* **Written problem**:
Reproduce the material below verbatim, preserving every line without alteration.
--- Data ---
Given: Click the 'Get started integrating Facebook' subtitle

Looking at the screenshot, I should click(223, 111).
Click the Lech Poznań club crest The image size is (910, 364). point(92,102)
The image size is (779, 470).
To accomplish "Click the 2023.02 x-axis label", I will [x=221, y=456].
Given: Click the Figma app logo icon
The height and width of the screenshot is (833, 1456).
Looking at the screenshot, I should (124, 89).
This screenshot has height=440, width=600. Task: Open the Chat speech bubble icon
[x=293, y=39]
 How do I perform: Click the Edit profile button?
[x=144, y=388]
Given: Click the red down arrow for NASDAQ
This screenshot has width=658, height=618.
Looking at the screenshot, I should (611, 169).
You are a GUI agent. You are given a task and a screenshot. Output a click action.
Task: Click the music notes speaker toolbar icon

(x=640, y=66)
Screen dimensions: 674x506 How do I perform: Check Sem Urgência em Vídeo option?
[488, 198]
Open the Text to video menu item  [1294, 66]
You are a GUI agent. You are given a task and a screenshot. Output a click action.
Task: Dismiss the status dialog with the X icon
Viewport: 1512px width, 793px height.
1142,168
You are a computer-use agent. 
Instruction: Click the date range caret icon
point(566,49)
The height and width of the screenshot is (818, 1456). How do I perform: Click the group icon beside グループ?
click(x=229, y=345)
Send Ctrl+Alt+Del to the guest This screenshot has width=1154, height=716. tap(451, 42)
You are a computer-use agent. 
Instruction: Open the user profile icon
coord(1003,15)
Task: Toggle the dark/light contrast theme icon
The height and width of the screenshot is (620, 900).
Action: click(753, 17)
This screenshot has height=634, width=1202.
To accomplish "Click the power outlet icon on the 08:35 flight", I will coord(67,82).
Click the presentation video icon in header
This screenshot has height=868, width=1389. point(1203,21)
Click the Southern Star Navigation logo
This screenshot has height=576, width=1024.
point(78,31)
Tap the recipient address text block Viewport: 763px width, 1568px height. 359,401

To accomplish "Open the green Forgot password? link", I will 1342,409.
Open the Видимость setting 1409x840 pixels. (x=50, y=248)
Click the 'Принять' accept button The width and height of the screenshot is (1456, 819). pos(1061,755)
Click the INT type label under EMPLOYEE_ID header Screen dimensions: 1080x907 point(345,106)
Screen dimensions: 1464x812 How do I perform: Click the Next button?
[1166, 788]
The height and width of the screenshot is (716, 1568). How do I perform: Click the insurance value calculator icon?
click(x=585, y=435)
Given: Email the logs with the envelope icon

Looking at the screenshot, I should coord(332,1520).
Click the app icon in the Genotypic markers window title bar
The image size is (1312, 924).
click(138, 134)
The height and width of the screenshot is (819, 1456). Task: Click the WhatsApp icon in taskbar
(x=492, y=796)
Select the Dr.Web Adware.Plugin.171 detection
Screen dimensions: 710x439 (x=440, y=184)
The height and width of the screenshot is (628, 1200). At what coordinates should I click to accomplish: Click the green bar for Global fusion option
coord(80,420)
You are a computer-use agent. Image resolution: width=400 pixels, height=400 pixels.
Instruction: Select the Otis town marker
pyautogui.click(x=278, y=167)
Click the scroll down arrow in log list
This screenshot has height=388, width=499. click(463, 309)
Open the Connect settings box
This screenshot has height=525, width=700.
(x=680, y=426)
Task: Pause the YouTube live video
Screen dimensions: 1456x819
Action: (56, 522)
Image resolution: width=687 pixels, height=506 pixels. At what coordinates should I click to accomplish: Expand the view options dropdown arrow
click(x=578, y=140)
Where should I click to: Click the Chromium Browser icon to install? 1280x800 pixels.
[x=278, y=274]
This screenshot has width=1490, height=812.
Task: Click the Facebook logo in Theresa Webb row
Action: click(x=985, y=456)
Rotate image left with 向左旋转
---
* **Solution**:
Given: Click the 'Get started integrating Facebook' subtitle

Looking at the screenshot, I should click(223, 111).
Click the Lech Poznań club crest The image size is (910, 364). point(92,102)
The image size is (779, 470).
To accomplish "Click the 2023.02 x-axis label", I will [x=221, y=456].
Given: Click the Figma app logo icon
The height and width of the screenshot is (833, 1456).
Looking at the screenshot, I should (124, 89).
This screenshot has height=440, width=600. Task: Open the Chat speech bubble icon
[x=293, y=39]
 How do I perform: Click the Edit profile button?
[x=144, y=388]
Given: Click the red down arrow for NASDAQ
This screenshot has width=658, height=618.
Looking at the screenshot, I should (611, 169).
You are a GUI agent. You are given a task and a screenshot. Output a click action.
Task: Click the music notes speaker toolbar icon

(x=640, y=66)
Screen dimensions: 674x506 How do I perform: Check Sem Urgência em Vídeo option?
[488, 198]
Open the Text to video menu item  [1294, 66]
You are a GUI agent. You are given a task and a screenshot. Output a click action.
Task: Dismiss the status dialog with the X icon
Viewport: 1512px width, 793px height.
1142,168
You are a computer-use agent. 
Instruction: Click the date range caret icon
point(566,49)
The height and width of the screenshot is (818, 1456). How do I perform: Click the group icon beside グループ?
click(x=229, y=345)
Send Ctrl+Alt+Del to the guest This screenshot has width=1154, height=716. tap(451, 42)
You are a computer-use agent. 
Instruction: Open the user profile icon
coord(1003,15)
Task: Toggle the dark/light contrast theme icon
The height and width of the screenshot is (620, 900).
Action: click(753, 17)
This screenshot has height=634, width=1202.
To accomplish "Click the power outlet icon on the 08:35 flight", I will coord(67,82).
Click the presentation video icon in header
This screenshot has height=868, width=1389. point(1203,21)
Click the Southern Star Navigation logo
This screenshot has height=576, width=1024.
point(78,31)
Tap the recipient address text block Viewport: 763px width, 1568px height. 359,401

To accomplish "Open the green Forgot password? link", I will 1342,409.
Open the Видимость setting 1409x840 pixels. (x=50, y=248)
Click the 'Принять' accept button The width and height of the screenshot is (1456, 819). pos(1061,755)
Click the INT type label under EMPLOYEE_ID header Screen dimensions: 1080x907 point(345,106)
Screen dimensions: 1464x812 How do I perform: Click the Next button?
[1166, 788]
The height and width of the screenshot is (716, 1568). How do I perform: Click the insurance value calculator icon?
click(x=585, y=435)
Given: Email the logs with the envelope icon

Looking at the screenshot, I should coord(332,1520).
Click the app icon in the Genotypic markers window title bar
The image size is (1312, 924).
click(138, 134)
The height and width of the screenshot is (819, 1456). Task: Click the WhatsApp icon in taskbar
(x=492, y=796)
Select the Dr.Web Adware.Plugin.171 detection
Screen dimensions: 710x439 (x=440, y=184)
The height and width of the screenshot is (628, 1200). At what coordinates should I click to accomplish: Click the green bar for Global fusion option
coord(80,420)
You are a computer-use agent. Image resolution: width=400 pixels, height=400 pixels.
Instruction: Select the Otis town marker
pyautogui.click(x=278, y=167)
Click the scroll down arrow in log list
This screenshot has height=388, width=499. click(463, 309)
Open the Connect settings box
This screenshot has height=525, width=700.
(x=680, y=426)
Task: Pause the YouTube live video
Screen dimensions: 1456x819
Action: (56, 522)
Image resolution: width=687 pixels, height=506 pixels. At what coordinates should I click to accomplish: Expand the view options dropdown arrow
click(x=578, y=140)
Where should I click to: Click the Chromium Browser icon to install? 1280x800 pixels.
[x=278, y=274]
This screenshot has width=1490, height=812.
Task: Click the Facebook logo in Theresa Webb row
Action: click(x=985, y=456)
Rotate image left with 向左旋转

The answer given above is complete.